In the strategy space, consultants are certainly hired for knowledge and insight, but they are also hired to get a second opinion. You may have the expertise in house, but you want to get a second opinion and some level of validation before spending millions on executing a plan or idea.

With the multi-discipline consultancies like Accenture, IBM, Deloitte, etc., they are certainly hired for knowledge and insight but most often they are hired for delivery. In many cases, the company does not have the capacity to deliver “that new thing” because all of their people are operating the current business. In addition, with an operational efficiency focus from the last 7 or 8 years, there are no excess resources to do anything outside of run the current business. In other cases, the consultants are hired for delivery because its what they do and irrelevant of whether the capacity exists, the company does not have the wherewithal to get the effort completed.

Sandeep Dayal August 16, 2013 at 10:42 am

Actually, the McKinseys of the world are doing just fine. If you want to know how the partners at these firms make it all work, see our latest POV at http://bit.ly/14e9Q47.

Curt Becker August 16, 2013 at 9:55 am

Wow… Substance! Excellent!

George Jones August 16, 2013 at 9:32 am

I paraphrase a quote from Columbo (Peter Falk) that goes:
I’ve seen a lot of murders in my career, and the murderer only has seen one. I always win.

George Jones August 16, 2013 at 9:31 am

I paraphrase a quote from Columbo (Peter Falk) that goes:
I’ve seen a lot of murders in my career, and the murder only has seen one. I always win.

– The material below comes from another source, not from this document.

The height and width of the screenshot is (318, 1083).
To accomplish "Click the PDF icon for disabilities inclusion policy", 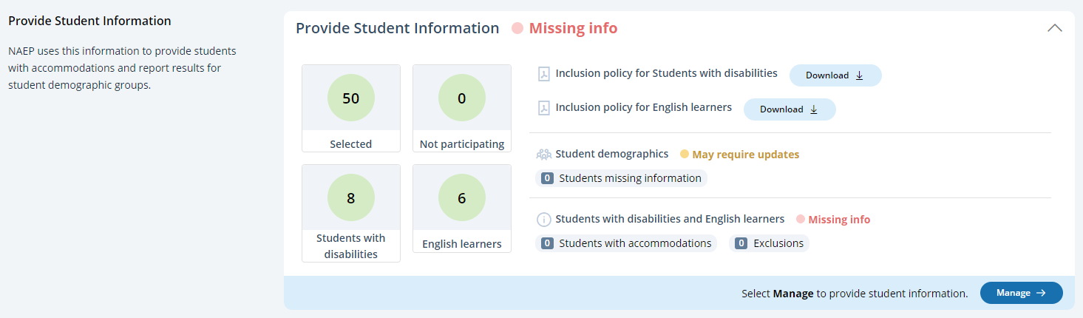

Hubert August 16, 2013 at 8:22 am

Having (involuntarily) worked with management consultants many times it is my strong believe that most of them only collect data that is readily available to anyone taking the time and effort to look for it within their own company. With that knowledge I came up with my own two definitions of a consultant:

1. A consultant is a person who asks you for your watch to tell you what time it is.

2. A consultant is a person that knows 50 positions for sex but no woman.

BKR September 26, 2013 at 10:11 am

That was very original (20 years ago).

Geoff Parcell August 16, 2013 at 7:20 am

….and innovation is putting tomato in a fruit salad!

Jay Deragon August 16, 2013 at 7:17 am

I appreciate every’s feedback, even the grammar critics.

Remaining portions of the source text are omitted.